Wow. That's great. So how well and how easily does it actually work? I set out to do a quick evaluation of getting an interactive network connected app up and running on Flash Lite.
For my target platform, I picked Flash Lite 2.1, 320x240, on Windows Mobile, for these reasons:
1. Since this spec lies toward the high end of the Flash Lite ecosystem, I knew that if major things failed on FL2.1 and a 200MHz+ processor, they would be very unlikely to work on downversion FL
2. Real HW-level emulators are freely available for Windows Mobile, something that's not true for many mobile phones
3. I own a compatible device, and when working with devices, at a certain point there's just no substitute for the real hardware
For my "application," I wanted to see if I could implement a couple of use cases for a mobile 2.0 site for ordering food. This seemed like a reasonable real-world use for a Flash Lite application outside of entertainment; the use cases involve retrieving an order list from the web site, letting the user choose one, and then retrieving relevant destination restaurants where the order could be sent.
First I sketched out a simple Flash app which used the MX components for the onscreen text boxes, lists, and buttons, as well as for the SOAP web service client. I targeted Flash 7 (FL 2.x is essentially Flash 7), and built. After debugging on the PC, I tried it in the
WM 5 Smartphone emulator (best enjoyed splashed over this SDK).
No joy. The movie starts to play, but then seizes up and the standalone Flash Lite player gives this error message: "ActionScript stuck" in both the emulator and real device. The culprit seems to be the mx.controls.List class, which is either too complex for the runtime to handle, or else triggers some low-perf detection code meant to ensure movies stop running altogether before they run badly. My web service connection via mx.services.WebService and SOAP was causing a similar problem.
This wasn't looking good, since those components date back at least to Flash MX 2004, and the hope was that a FlashLite 2.x app could be authored more or less like an MX 2004 app. Googling around, I found that the MX UI components do not, in general, work on Flash Lite 2 (a few do, but the kit as a whole cannot be assumed to work). This leaves the old-school approach of custom writing the UI widgets as part of the movie (not a bad approach for something so small) or finding widgets that would work. Since I wanted to complete this evaluation quickly, I looked for a widget kit for FL, and found Jesse Warden's Shuriken Components (see also his presentation here). For my purposes, this was perfect. Easy to use, and ran without a hitch on FL 2.
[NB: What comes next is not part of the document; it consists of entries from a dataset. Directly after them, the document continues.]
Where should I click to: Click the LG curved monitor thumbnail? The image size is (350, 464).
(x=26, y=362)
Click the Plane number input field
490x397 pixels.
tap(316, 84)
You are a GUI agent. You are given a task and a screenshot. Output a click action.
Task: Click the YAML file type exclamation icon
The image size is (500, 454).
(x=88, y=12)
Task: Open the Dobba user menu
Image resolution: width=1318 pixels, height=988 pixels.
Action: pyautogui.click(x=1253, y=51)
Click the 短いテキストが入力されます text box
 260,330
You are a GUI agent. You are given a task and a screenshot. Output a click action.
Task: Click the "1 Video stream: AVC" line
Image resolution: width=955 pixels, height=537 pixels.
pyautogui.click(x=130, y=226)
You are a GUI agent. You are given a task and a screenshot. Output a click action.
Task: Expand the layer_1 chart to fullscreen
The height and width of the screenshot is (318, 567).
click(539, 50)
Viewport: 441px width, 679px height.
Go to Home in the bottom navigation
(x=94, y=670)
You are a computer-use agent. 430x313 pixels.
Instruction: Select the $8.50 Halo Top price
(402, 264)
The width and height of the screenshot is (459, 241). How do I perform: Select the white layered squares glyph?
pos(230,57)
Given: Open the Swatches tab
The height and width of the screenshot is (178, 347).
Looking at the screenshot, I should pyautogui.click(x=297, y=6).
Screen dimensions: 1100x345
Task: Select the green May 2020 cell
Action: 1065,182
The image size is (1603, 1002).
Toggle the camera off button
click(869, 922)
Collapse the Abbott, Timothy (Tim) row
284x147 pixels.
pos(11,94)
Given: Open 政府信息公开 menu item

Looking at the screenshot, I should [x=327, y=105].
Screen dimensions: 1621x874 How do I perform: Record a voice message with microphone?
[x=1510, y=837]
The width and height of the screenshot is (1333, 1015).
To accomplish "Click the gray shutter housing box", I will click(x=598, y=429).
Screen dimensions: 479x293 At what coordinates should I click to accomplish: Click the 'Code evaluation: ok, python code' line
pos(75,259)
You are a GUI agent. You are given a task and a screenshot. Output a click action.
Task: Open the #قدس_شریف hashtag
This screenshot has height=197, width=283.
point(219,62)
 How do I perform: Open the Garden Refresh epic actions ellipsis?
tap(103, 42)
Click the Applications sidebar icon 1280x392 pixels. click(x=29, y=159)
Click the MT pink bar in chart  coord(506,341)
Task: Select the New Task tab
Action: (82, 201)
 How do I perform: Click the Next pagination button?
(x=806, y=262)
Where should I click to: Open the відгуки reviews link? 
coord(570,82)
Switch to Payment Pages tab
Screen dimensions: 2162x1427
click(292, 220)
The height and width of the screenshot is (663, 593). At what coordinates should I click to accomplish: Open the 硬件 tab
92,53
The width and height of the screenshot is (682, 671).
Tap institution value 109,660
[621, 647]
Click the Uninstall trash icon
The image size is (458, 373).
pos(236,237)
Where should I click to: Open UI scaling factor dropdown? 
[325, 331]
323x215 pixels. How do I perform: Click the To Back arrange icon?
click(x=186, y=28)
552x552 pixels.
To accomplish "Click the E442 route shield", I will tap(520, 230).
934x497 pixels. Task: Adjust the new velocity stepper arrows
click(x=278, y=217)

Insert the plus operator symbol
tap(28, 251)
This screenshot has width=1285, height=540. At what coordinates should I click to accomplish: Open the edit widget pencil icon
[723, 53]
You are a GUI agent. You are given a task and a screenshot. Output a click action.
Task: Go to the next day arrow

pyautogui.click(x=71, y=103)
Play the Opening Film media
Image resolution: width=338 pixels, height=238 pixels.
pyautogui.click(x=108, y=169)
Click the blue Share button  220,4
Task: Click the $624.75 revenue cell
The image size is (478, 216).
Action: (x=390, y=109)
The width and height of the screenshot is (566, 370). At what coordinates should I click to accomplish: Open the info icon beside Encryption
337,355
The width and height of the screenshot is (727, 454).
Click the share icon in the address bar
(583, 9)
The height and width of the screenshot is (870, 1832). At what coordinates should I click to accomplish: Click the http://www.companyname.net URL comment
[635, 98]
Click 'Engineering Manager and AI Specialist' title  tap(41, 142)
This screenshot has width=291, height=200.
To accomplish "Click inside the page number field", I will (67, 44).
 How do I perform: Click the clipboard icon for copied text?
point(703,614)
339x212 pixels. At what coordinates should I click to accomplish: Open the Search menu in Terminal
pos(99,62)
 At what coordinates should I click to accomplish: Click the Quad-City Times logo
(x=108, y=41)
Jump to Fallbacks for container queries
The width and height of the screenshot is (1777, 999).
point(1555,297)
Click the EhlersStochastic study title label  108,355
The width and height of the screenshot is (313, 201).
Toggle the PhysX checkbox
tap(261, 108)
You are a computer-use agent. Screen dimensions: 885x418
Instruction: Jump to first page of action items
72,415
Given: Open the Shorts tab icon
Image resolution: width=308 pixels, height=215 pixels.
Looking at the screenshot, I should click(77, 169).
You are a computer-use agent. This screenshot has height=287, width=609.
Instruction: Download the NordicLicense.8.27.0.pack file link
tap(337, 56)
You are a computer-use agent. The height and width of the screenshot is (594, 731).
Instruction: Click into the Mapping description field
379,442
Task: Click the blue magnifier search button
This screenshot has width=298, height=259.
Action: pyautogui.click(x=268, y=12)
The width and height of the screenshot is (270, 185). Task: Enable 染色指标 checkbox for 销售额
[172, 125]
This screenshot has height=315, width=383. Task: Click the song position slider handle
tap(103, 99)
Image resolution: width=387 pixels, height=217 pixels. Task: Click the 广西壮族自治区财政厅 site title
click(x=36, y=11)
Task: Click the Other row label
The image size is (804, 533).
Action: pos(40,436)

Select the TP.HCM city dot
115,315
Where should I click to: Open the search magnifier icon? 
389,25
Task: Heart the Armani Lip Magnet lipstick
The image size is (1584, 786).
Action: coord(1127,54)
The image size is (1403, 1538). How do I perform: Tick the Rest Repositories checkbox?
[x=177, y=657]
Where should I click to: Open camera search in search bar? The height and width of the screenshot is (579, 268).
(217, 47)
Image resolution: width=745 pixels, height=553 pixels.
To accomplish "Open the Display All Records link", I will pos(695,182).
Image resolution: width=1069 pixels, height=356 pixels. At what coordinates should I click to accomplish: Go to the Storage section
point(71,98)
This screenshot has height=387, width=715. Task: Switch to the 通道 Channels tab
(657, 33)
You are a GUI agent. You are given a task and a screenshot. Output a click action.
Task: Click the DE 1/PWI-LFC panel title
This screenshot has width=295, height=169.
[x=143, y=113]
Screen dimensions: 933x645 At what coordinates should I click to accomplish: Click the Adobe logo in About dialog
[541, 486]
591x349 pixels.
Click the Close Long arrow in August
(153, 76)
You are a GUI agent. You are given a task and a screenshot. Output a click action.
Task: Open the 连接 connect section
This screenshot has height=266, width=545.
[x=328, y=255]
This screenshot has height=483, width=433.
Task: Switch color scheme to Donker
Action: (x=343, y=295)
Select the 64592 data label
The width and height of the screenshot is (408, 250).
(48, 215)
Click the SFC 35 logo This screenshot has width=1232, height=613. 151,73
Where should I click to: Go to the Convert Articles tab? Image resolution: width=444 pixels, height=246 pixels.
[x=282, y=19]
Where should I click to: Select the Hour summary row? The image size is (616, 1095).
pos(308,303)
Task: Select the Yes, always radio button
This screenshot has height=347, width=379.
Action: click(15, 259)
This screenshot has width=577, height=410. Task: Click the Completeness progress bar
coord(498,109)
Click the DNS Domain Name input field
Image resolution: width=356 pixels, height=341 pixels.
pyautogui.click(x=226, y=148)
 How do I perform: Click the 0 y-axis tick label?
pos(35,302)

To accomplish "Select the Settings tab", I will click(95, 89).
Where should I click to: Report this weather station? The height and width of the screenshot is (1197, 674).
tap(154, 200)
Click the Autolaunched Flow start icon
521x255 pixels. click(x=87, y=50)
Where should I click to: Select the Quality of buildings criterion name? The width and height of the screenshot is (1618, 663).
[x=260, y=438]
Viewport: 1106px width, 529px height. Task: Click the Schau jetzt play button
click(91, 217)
Next I needed web service connectivity. By adding this
to an ASP.net app's web.config, you can turn on (Lo)RESTful behavior in addition to SOAP. (This switch enables not just GET but a simplified XML response format.) Next I used XML.load in ActionScript and gave it the appropriate URL to GET. This worked great on the emulator and device.
Then I added a couple of lines of "business logic" in AS, to allow additional dynamic interactions, so that I could bang on it without worrying about caching in the Windows Mobile HTTP stack or in Cingular's WAP-gateway-proxied network.
So far, so good. These patterns (movie-based or Shuriken UI + XML.load for web services) should work well on the high end of FlashLite (Windows Mobile devices range from about 166 MHz to 520 MHz; I was using a 220MHz OMAP). The next step will be to find some more constrained implementations that still support a the FlashLite "application" content type (e.g. a Nokia S40 device with FL 2.0) and try it out.